During his tenure on the seven-member Supreme Court, Manuel had emerged as neither a clear-cut liberal or a conservative. As a judicial centrist, he often provided a crucial “swing vote” to establish a majority for both the court’s liberal and conservative wings. In oral arguments, he frequently questioned lawyers closely but without giving any indication of how he might ultimately vote.
He joined conservative majorities in August, 1979, and again in October, 1980, to uphold the state’s new death penalty law — clearing the way for the resumption of capital punishment in California — and his death leaves the court split 3-3 on that issue.
He also joined conservative Justices Clark and Frank K. Richardson in several dissents—among them indecisions where the court majority made it easier for alleged victims to bring product liability suits, liberalized the rules for releasing criminal defendants on their own recognizance and mandated the prospective jurors in death penalty cases must be questioned about their view in closed proceedings.
And he wrote the dissent in a controversial 4-3 decision in which the court struck down so-called “anti-commune” zoning ordinances in 38 California cities — laws that limited the number of unrelated persons residing in single-family dwellings.
But he joined liberals on the court to form a 4-3 majority in a ruling last January upholding the use of racial quotas in affirmative action plans for hiring public employees.
And, in a case now before the U.S. Supreme Court, he wrote the majority opinion in a 4-3 decision in November, 1979, in which the court reversed the conviction of Barry Floyd Braeseke, an accused triple slayer, and invalidated two confessions Braeseke had made.
Manuel wrote that Braeseke had not made a “knowing and intelligent” waiver of his rights to silence and counsel when he made incriminating statements “off the record” to authorities.
In a politically charged case in December, 1979, Manuel wrote the court decision upholding the authority of Lt. Gov. Mike Curb to exercise the powers of governor during Brown’s absences out of state.

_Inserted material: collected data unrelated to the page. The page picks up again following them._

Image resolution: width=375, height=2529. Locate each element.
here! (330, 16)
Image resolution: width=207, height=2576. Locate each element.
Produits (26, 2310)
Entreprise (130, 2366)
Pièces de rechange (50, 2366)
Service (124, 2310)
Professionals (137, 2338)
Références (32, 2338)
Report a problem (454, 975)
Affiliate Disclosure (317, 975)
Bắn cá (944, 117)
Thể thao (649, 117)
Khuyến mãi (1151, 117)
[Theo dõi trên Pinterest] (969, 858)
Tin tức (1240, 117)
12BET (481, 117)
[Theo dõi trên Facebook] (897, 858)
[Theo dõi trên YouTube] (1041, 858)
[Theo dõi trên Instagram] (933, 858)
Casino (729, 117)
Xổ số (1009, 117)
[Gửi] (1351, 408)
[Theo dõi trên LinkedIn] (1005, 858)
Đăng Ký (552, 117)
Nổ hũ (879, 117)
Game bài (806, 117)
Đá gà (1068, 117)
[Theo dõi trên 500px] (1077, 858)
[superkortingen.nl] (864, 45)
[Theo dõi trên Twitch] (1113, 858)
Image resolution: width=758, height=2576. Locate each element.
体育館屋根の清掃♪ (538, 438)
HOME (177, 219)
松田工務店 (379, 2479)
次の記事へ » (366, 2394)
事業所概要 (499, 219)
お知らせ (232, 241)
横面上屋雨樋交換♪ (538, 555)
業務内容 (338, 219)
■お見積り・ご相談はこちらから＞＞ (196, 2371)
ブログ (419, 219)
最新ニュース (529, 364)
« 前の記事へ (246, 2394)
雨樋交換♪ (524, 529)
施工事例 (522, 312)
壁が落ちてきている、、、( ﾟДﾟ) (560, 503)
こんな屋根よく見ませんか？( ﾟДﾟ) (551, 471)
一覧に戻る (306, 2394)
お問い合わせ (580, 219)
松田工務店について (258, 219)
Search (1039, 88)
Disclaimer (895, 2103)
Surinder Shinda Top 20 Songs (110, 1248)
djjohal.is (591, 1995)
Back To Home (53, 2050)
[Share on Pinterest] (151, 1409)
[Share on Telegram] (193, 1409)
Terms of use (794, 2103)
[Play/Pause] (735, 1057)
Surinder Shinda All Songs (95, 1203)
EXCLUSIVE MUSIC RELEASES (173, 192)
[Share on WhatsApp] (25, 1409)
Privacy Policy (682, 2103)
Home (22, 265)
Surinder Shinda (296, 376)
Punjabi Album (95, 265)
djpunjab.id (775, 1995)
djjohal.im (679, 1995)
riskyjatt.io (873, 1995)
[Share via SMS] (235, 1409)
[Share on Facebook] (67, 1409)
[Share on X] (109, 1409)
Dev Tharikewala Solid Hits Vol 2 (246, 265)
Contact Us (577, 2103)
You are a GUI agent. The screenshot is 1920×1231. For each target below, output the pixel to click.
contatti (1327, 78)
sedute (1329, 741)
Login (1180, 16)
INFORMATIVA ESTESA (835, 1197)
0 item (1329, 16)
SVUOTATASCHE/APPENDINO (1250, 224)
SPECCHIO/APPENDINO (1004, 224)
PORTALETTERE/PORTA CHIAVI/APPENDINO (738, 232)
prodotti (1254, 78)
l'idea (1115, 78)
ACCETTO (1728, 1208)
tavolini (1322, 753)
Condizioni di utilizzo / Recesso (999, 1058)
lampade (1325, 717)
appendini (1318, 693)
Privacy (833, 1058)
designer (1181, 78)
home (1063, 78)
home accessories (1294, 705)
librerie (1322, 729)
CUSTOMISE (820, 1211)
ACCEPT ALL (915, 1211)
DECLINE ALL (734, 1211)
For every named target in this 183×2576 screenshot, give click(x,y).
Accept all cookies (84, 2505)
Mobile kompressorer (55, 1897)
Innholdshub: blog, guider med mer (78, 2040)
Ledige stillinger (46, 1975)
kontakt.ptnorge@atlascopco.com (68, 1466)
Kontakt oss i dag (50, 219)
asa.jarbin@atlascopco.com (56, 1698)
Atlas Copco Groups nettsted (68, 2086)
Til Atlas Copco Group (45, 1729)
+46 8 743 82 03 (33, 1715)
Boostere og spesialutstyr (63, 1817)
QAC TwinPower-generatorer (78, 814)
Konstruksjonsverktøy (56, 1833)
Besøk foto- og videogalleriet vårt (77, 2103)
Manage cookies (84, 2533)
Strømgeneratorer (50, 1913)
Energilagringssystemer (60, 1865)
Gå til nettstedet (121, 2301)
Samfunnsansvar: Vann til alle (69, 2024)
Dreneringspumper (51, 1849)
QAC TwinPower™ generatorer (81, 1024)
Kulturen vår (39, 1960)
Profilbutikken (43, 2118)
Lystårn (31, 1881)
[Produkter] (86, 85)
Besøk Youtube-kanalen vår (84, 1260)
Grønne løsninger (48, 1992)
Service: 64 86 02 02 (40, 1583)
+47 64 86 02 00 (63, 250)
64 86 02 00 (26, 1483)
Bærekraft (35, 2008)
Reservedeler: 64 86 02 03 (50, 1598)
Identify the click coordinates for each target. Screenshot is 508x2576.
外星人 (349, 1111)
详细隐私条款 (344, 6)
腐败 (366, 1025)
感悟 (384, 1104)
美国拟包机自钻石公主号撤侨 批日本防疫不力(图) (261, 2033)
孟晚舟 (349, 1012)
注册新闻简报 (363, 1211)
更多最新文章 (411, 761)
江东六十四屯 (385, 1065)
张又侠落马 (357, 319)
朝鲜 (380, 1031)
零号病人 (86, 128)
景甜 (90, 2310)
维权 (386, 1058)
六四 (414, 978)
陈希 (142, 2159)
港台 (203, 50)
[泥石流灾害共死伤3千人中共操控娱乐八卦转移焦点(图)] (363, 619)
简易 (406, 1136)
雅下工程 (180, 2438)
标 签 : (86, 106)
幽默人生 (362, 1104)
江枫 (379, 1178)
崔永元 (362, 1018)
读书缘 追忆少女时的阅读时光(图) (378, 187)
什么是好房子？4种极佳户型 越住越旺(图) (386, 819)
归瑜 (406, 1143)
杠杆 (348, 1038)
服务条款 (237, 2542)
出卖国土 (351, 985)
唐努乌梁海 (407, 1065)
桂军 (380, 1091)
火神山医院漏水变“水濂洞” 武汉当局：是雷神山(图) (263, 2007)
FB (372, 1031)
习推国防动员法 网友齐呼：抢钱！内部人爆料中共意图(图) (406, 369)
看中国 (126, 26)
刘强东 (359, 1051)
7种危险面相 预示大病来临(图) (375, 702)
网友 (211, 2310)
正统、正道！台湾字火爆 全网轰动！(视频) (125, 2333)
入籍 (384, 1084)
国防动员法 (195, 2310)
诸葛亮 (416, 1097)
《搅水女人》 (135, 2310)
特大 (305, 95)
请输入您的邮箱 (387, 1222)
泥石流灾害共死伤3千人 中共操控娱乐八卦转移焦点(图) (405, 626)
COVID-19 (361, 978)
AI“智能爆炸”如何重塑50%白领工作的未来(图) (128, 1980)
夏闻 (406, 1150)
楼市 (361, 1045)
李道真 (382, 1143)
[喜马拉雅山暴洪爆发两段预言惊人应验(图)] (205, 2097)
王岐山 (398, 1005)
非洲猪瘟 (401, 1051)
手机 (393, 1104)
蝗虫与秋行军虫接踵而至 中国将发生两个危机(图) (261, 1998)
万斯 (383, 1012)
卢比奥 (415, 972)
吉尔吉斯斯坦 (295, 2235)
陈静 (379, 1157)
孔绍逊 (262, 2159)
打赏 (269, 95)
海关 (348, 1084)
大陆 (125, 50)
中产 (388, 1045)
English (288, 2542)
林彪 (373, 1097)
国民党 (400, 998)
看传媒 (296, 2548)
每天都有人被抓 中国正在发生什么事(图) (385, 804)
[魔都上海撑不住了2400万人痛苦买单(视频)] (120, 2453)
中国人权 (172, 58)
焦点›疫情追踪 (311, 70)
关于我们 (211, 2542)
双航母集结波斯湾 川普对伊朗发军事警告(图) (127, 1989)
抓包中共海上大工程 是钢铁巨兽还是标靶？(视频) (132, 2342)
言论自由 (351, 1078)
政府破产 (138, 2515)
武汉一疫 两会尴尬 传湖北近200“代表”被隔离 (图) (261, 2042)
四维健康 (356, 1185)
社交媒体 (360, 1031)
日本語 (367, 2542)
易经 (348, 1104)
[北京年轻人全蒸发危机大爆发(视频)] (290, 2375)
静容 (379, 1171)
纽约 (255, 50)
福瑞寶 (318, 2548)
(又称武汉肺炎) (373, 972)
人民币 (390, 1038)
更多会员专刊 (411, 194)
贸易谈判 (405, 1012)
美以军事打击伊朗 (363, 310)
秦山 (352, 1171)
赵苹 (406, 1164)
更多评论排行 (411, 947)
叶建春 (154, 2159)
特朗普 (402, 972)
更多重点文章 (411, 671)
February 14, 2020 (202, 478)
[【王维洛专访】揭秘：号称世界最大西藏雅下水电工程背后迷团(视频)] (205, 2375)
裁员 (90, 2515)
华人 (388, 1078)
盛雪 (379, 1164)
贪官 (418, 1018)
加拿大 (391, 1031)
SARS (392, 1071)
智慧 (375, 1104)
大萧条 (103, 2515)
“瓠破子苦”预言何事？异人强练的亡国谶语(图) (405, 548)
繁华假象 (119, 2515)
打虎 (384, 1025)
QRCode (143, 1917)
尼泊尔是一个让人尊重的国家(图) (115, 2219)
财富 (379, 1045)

The court also held, however, that Brown, upon returning, could withdraw judicial appointments made by Curb.
“His philosophy was that of maintaining the status quo whenever possible,” a colleague, Justice Stanley Mosk, said. “He was a very moderate person in his personal life and in the view he had on legal and social matters.”
The court postponed its oral argument calendar for the week in Manuel’s memory, and the Manuel family said details of a memorial service for the justice would be announced later in the week.
Survivors include his wife of 32 years, Eleanor, a daughter, Yvonne, and son, Gary.